• Exercise objective
From the listing below, restate word for word the lines from the line containing "Click the Advanced IP Scanner title bar icon" down through the line containing "Instruction: Open the Section Information tab". Exclude pictures.

• Supplied data
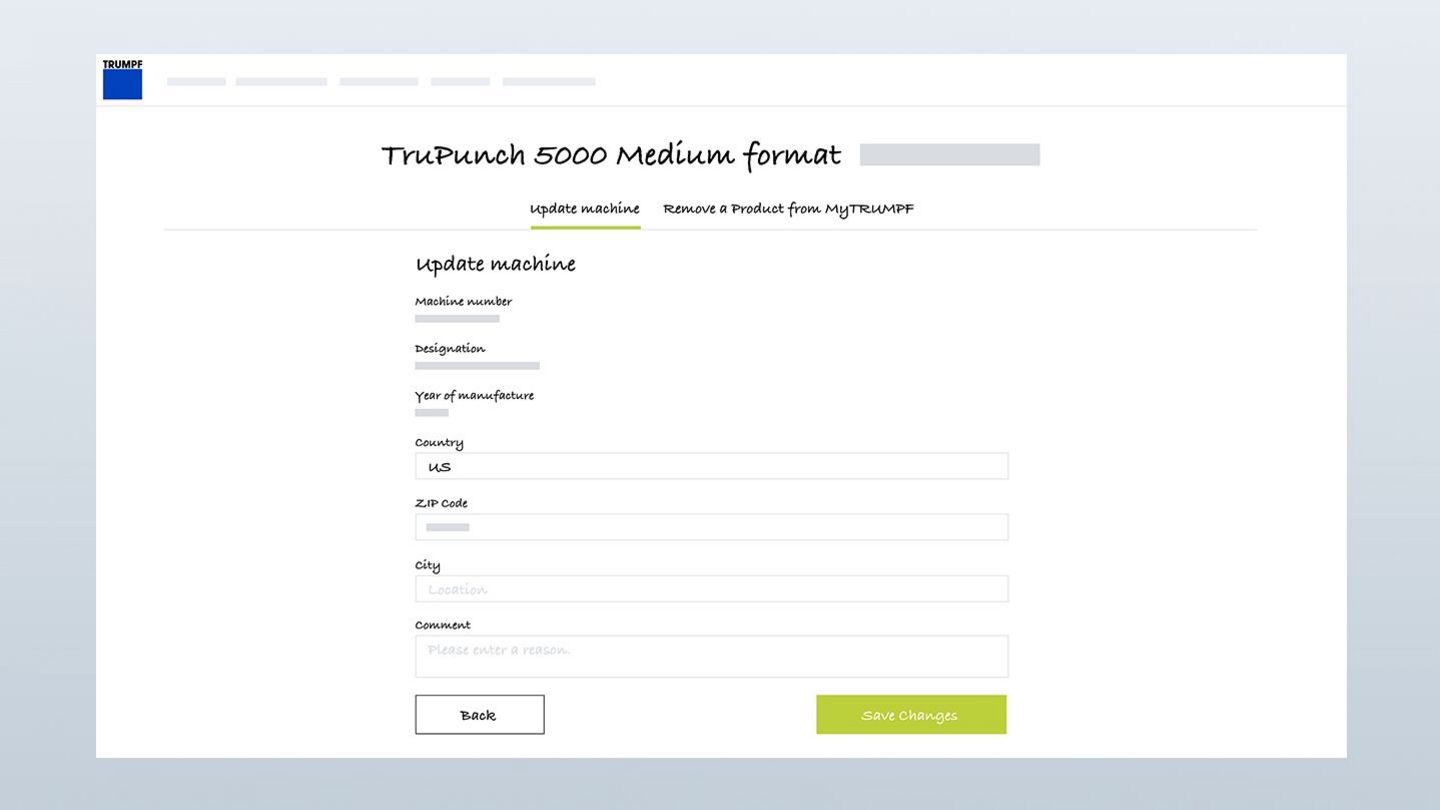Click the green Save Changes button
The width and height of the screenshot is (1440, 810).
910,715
...
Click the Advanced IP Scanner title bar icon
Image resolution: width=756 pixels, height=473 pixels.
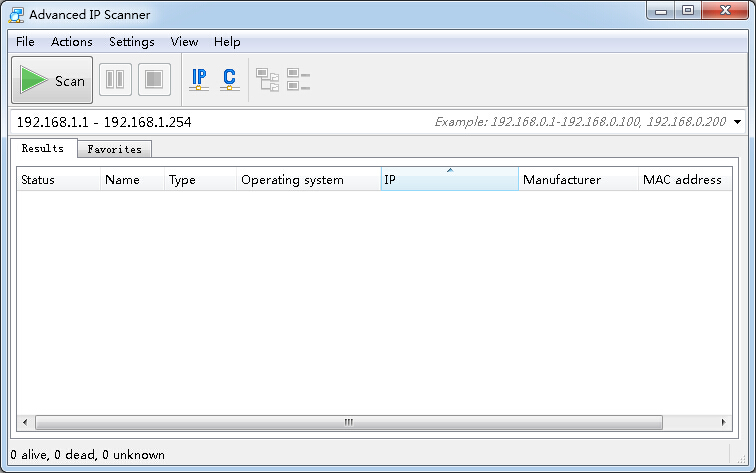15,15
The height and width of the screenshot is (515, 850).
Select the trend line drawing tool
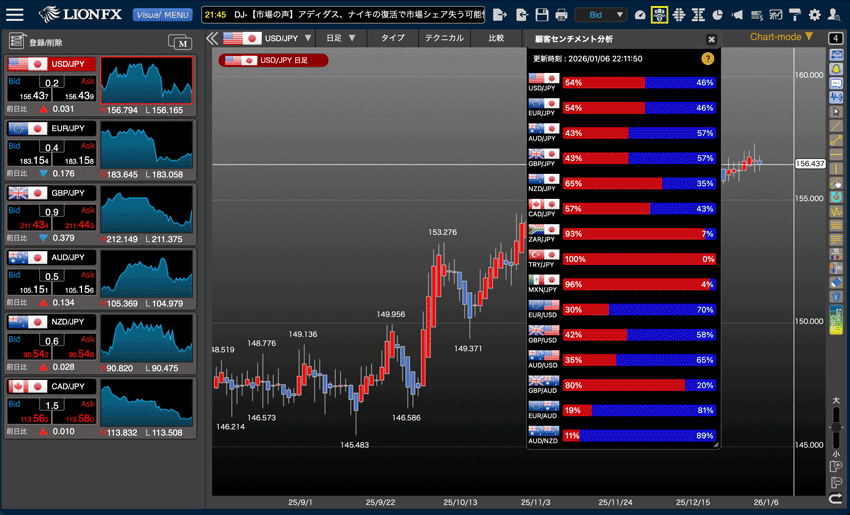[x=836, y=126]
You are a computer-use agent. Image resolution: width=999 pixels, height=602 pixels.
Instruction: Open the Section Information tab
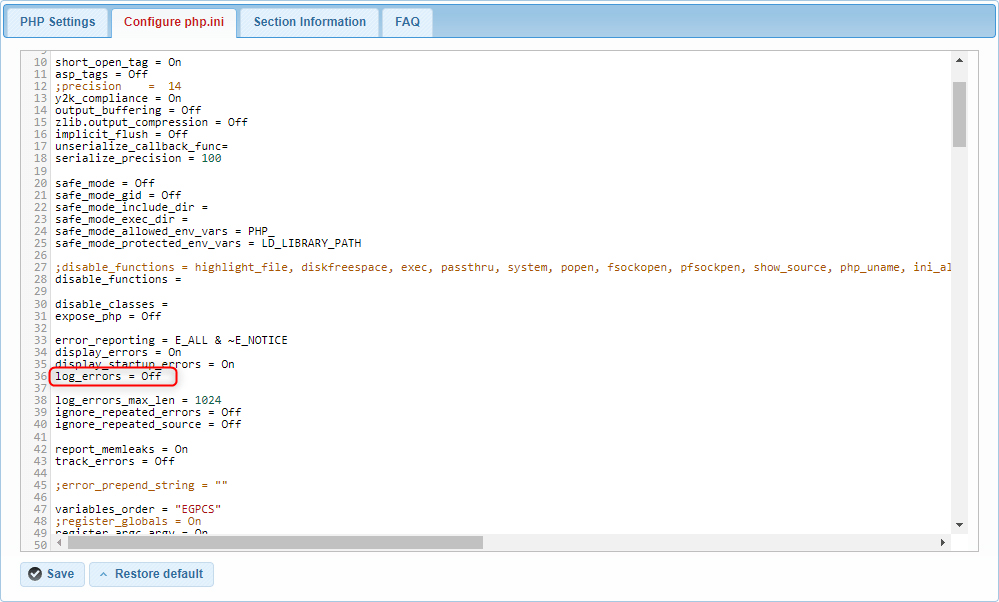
---
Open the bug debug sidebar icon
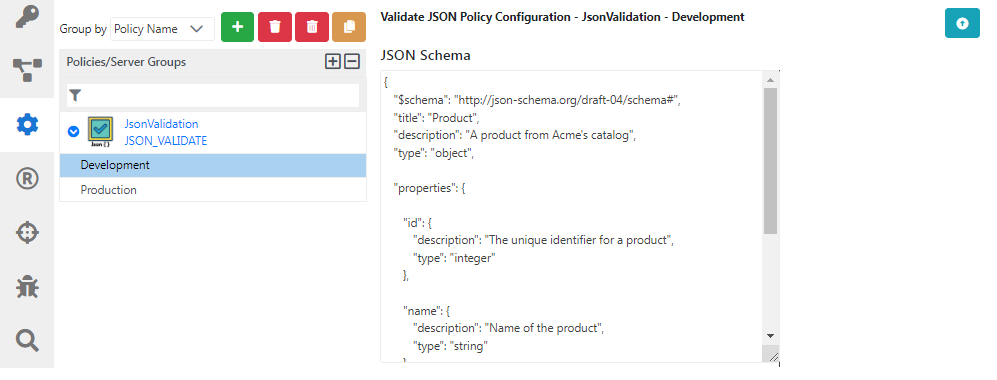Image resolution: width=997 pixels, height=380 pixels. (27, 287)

• Answer section
Click the Advanced IP Scanner title bar icon
Image resolution: width=756 pixels, height=473 pixels.
15,15
The height and width of the screenshot is (515, 850).
Select the trend line drawing tool
[x=836, y=126]
You are a computer-use agent. Image resolution: width=999 pixels, height=602 pixels.
Instruction: Open the Section Information tab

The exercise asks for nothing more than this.